Even in developed economies, the report says, women now account for fewer than 20 per cent of ICT specialists – and this ‘gender gap’ comes at a cost.
Research highlighted in the report indicates that, in developing countries, every 10 per cent increase in access to broadband translates to a 1.38 per cent growth in gross domestic product (GDP). That means that bringing an additional 600 million women and girls online could boost global GDP by as much as US$18 billion.
The UN Broadband Commission report entitled ‘Doubling Digital Opportunities: Enhancing the inclusion of women & girls in the information society’ reveals that around the world, women are coming online later and more slowly than men.
Of the world’s 2.8 billion Internet users, 1.3 billion are women, compared with 1.5 billion men. The gap between male and female Internet users – now 16 per cent in the developing world and 2 per cent in the developed world – could grow to 350 million within the next three years if action is not taken.
“Promoting women’s access to ICT – and particularly broadband – should be central to the post-2015 global development agenda,” said Dr Hamadoun I. Toure, International Telecommunications Union (ITU) secretary-general and co-vice chair of the Broadband Commission.
“The mobile miracle has demonstrated the power of ICT in driving social and economic growth, but this important new report reveals a worrying gender gap in access.
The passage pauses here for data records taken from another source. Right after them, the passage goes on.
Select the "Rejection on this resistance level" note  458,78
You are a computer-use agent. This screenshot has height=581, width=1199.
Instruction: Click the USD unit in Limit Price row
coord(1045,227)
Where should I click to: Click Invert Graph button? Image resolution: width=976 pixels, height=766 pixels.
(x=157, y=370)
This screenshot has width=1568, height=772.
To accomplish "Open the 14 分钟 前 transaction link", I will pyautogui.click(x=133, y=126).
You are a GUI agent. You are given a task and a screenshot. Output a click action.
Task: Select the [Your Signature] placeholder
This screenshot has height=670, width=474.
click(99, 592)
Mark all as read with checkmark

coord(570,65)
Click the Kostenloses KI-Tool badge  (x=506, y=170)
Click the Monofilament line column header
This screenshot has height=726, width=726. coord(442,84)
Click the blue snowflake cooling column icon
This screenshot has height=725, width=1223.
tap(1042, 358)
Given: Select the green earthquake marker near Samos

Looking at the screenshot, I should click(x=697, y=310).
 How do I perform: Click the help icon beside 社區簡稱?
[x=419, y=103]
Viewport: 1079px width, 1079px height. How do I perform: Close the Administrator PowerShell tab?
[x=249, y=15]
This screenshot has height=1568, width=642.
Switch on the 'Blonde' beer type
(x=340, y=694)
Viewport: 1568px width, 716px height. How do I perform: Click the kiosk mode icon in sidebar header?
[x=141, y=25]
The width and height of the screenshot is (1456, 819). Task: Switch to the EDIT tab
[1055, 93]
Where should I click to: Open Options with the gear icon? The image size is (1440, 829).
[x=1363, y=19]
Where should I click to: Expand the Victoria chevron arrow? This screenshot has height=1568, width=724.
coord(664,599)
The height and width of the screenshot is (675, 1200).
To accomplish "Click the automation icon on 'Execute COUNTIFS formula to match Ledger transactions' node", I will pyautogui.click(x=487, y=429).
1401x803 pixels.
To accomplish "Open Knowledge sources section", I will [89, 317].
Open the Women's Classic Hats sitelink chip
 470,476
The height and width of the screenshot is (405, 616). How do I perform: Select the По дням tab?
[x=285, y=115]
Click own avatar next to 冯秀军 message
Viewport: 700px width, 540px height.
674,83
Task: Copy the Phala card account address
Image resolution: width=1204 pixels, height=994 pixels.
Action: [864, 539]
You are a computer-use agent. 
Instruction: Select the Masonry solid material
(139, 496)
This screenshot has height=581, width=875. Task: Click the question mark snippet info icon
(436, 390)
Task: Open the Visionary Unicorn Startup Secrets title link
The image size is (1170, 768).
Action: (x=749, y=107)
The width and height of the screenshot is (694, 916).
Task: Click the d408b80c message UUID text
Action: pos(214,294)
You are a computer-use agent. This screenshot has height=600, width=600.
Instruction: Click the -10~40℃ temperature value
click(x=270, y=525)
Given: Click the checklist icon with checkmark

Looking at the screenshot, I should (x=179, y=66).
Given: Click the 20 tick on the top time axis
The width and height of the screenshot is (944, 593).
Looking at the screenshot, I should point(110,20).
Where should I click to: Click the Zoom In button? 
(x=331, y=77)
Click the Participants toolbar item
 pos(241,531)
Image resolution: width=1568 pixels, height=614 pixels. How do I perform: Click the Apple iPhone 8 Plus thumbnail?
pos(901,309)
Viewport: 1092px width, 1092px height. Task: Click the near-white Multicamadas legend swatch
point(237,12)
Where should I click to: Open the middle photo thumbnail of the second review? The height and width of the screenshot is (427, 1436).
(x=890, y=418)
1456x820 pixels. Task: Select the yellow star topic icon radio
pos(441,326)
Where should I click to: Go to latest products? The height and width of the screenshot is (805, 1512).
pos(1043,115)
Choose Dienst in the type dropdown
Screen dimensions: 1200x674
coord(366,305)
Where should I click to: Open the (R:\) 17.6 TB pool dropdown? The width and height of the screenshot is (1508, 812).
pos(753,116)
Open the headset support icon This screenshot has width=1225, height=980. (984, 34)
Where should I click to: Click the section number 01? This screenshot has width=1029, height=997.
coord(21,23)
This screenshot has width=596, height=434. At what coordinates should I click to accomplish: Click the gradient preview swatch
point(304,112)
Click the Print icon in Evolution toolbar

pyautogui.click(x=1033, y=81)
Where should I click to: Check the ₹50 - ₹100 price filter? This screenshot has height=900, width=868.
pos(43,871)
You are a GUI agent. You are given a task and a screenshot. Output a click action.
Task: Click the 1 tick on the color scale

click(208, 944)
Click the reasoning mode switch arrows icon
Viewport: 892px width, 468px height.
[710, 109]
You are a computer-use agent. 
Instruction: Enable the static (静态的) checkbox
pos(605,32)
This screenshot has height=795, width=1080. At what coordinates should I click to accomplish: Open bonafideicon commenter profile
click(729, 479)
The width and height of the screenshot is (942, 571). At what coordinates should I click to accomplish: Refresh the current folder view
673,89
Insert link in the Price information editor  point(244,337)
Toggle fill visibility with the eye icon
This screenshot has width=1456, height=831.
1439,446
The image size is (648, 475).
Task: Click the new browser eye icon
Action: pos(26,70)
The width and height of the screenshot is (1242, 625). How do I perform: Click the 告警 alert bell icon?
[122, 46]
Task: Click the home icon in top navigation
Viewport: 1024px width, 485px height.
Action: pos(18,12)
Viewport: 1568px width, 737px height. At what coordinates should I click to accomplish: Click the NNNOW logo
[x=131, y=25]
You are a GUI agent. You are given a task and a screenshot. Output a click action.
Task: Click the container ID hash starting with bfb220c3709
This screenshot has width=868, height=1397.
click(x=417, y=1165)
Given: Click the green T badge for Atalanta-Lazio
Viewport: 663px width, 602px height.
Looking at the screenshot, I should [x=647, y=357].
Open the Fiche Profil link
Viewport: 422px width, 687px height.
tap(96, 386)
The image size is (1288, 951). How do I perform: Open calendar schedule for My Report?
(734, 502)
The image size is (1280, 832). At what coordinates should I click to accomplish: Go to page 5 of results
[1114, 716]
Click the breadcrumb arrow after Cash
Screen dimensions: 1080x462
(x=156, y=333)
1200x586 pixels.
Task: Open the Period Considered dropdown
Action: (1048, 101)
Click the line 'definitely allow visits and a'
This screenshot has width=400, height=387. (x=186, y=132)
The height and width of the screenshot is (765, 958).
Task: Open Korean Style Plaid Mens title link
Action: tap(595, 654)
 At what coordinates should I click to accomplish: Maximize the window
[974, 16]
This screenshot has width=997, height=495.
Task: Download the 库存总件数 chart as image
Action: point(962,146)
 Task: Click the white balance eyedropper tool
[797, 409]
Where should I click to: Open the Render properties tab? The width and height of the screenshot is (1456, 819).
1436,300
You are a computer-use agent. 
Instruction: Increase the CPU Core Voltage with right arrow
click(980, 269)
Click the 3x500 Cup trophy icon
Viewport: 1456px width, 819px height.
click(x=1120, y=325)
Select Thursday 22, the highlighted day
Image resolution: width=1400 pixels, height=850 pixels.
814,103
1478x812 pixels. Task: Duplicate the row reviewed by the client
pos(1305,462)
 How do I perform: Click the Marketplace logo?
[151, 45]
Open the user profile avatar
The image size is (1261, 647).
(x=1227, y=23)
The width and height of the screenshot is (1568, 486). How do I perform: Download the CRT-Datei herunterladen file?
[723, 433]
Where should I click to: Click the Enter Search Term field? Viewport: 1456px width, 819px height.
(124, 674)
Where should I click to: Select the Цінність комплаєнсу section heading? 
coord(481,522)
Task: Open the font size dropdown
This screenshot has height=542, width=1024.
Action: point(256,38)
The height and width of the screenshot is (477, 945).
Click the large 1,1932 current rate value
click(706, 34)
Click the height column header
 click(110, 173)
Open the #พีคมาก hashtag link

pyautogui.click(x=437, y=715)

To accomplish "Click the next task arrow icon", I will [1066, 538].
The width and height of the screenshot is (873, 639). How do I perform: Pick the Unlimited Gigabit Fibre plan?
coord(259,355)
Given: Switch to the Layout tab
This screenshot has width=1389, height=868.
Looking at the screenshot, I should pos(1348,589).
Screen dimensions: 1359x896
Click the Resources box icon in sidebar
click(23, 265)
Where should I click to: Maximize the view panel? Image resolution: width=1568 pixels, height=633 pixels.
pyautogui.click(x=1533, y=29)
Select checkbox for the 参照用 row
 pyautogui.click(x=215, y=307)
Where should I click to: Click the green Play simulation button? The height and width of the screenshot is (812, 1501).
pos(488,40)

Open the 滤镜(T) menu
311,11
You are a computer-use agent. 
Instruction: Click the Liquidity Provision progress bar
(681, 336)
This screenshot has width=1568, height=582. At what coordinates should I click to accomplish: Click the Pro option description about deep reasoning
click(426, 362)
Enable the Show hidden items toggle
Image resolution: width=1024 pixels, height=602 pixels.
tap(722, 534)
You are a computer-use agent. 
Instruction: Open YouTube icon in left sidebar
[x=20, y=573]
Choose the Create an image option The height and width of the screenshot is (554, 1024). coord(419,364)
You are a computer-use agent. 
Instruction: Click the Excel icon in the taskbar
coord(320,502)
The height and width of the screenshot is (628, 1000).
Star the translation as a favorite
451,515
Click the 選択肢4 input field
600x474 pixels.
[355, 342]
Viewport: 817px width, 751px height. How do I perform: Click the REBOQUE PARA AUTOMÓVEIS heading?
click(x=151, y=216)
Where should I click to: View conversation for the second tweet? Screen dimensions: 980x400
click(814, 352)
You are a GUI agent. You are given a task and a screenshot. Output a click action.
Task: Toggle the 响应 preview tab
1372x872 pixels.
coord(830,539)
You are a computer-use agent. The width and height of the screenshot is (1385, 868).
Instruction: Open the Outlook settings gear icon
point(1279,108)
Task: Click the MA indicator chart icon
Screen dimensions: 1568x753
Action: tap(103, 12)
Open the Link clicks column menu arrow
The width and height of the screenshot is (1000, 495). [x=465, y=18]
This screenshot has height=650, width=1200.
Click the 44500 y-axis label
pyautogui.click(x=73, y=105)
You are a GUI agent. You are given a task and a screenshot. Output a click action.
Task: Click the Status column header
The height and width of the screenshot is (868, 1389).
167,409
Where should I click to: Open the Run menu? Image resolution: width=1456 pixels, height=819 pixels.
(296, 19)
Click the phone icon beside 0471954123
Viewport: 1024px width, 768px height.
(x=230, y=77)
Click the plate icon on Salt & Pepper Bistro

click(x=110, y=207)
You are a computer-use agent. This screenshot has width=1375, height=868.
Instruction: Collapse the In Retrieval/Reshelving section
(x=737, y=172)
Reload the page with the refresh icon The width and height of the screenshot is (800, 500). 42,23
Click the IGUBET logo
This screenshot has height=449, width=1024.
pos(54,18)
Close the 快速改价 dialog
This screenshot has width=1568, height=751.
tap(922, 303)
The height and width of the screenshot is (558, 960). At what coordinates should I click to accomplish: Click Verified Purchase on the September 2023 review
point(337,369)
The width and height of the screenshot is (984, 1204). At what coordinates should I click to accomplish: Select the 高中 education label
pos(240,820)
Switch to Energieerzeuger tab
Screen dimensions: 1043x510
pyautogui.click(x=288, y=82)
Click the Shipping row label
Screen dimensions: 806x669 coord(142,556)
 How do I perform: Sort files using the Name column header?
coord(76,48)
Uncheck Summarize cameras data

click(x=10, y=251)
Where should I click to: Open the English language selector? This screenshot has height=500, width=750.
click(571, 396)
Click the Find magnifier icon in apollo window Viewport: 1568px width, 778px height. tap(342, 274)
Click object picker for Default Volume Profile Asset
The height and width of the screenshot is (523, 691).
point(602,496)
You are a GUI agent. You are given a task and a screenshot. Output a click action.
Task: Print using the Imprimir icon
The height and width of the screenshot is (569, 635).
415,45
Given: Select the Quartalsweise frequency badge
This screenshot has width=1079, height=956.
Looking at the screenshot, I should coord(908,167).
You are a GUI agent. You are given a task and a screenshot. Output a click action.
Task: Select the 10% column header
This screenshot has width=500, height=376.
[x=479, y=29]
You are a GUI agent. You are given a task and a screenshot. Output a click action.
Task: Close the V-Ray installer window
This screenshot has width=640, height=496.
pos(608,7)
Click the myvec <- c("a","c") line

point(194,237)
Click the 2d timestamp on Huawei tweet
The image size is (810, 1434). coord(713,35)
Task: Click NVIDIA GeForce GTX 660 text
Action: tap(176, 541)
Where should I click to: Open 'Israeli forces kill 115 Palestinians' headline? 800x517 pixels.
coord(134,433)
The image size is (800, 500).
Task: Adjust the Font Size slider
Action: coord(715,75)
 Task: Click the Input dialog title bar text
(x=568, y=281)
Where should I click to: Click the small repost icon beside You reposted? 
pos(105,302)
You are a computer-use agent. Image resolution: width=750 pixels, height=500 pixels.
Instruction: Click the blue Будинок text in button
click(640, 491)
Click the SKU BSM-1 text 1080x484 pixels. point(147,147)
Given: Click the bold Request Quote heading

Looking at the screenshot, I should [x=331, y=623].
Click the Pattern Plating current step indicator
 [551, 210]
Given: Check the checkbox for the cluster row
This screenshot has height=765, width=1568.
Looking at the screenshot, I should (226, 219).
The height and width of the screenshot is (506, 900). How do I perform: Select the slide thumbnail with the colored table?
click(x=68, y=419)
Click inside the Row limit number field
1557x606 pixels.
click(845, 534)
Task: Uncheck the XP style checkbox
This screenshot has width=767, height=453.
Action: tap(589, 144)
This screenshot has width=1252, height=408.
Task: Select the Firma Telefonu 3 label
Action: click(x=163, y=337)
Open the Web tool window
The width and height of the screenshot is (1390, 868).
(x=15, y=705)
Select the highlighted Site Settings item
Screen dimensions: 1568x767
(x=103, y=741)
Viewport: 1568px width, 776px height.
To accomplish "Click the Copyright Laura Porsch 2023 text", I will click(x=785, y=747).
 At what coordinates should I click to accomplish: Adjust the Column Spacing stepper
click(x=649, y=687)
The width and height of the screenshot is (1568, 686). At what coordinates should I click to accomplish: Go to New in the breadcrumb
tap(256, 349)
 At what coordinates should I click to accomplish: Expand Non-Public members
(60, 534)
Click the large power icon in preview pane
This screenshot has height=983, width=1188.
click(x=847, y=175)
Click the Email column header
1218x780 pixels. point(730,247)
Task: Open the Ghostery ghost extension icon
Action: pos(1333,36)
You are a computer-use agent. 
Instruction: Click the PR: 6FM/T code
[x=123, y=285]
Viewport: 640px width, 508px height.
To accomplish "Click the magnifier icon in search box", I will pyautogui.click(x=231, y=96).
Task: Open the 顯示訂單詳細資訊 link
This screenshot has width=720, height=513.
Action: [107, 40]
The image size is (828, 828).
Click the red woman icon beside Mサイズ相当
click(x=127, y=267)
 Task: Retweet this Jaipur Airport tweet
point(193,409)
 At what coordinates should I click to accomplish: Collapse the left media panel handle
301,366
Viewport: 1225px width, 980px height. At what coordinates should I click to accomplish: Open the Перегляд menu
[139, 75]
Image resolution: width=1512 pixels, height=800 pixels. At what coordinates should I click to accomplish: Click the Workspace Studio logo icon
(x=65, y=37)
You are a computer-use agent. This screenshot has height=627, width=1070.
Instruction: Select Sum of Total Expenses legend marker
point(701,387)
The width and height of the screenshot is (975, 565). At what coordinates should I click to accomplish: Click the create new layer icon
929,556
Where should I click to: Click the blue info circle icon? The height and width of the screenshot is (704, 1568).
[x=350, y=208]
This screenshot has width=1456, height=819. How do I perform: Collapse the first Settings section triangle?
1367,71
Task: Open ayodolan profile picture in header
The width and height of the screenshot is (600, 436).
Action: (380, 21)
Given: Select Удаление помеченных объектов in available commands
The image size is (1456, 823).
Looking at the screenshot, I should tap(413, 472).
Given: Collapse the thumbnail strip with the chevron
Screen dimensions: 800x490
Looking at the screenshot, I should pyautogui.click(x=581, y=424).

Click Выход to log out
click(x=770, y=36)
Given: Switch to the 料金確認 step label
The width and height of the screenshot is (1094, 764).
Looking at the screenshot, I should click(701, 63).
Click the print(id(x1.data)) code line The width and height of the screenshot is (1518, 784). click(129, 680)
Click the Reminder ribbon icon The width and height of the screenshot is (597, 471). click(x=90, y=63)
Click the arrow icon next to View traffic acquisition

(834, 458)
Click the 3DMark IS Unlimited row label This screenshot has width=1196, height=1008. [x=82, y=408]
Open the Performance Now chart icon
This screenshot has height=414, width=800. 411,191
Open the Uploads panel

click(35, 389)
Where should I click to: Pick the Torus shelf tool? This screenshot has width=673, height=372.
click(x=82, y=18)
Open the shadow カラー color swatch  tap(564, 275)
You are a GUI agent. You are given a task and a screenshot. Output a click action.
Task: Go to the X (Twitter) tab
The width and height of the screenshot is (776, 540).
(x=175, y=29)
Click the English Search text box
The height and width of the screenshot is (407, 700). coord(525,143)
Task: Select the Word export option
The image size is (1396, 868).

We need to make sure that all people – and most crucially today’s younger generation – have equitable access to ICT. I believe it is in the interest of every government to urgently strive to redress this imbalance.”
The report also emphasises the importance of encouraging more girls to pursue ICT careers. By 2015, it is estimated that 90 per cent of formal employment across all sectors will require ICT skills and those with ICT skills can earn as high salaries as doctors or lawyers. Yet, even in developed economies, women now account for fewer than 20 per cent of ICT specialists.
Only 14 per cent of countries had policies in place for women in their national broadband plans. Bangladesh, Finland, India, Japan, Norway, Spain, Sweden, Switzerland, Turkey and the United States all include references to gender in their plan. A large number of Asian, European and Latin American countries did not, as well as Australia and Canada. Thailand is among the second camp.
The commission urged those countries to devise strategies with clear goals, and to put in place measurement systems and practices to ensure gender equality is achieved. Policy needs to cover universal access, regulatory frameworks, privacy and security, licensing, spectrum allocation, infrastructure, ICT industry development and labour issues, and draw on available expertise, frameworks and tools that provide relevant guidelines.
Strategies should include women's ICT skills and women’s role in decision making in the government and private sector level. An increase in relevant and interesting content for women online is also highlighted. Internet costs are also highlighted as one of the barriers. According to ITU, in sub-Saharan Africa, fixed-broadband Internet service costs more than 100 per cent of average monthly income and mobile broadband costs over 50 per cent.
ITU’s ‘Girls in ICT Day’ is one of the efforts to boost female Internet users. Established in 2010, it aims to raise awareness among school-age girls of the prospects a career in ICT can offer. This year, over 130 countries held Girls in ICT Day events, supported by partners including Alcatel-Lucent, Cisco, ICT Qatar, Microsoft, the European Commission and many more.
To help older women get online and take advantage of new technologies, ITU also has a partnership with Telecentre.org which is on track to train one million women in ICT skills by the end of this year.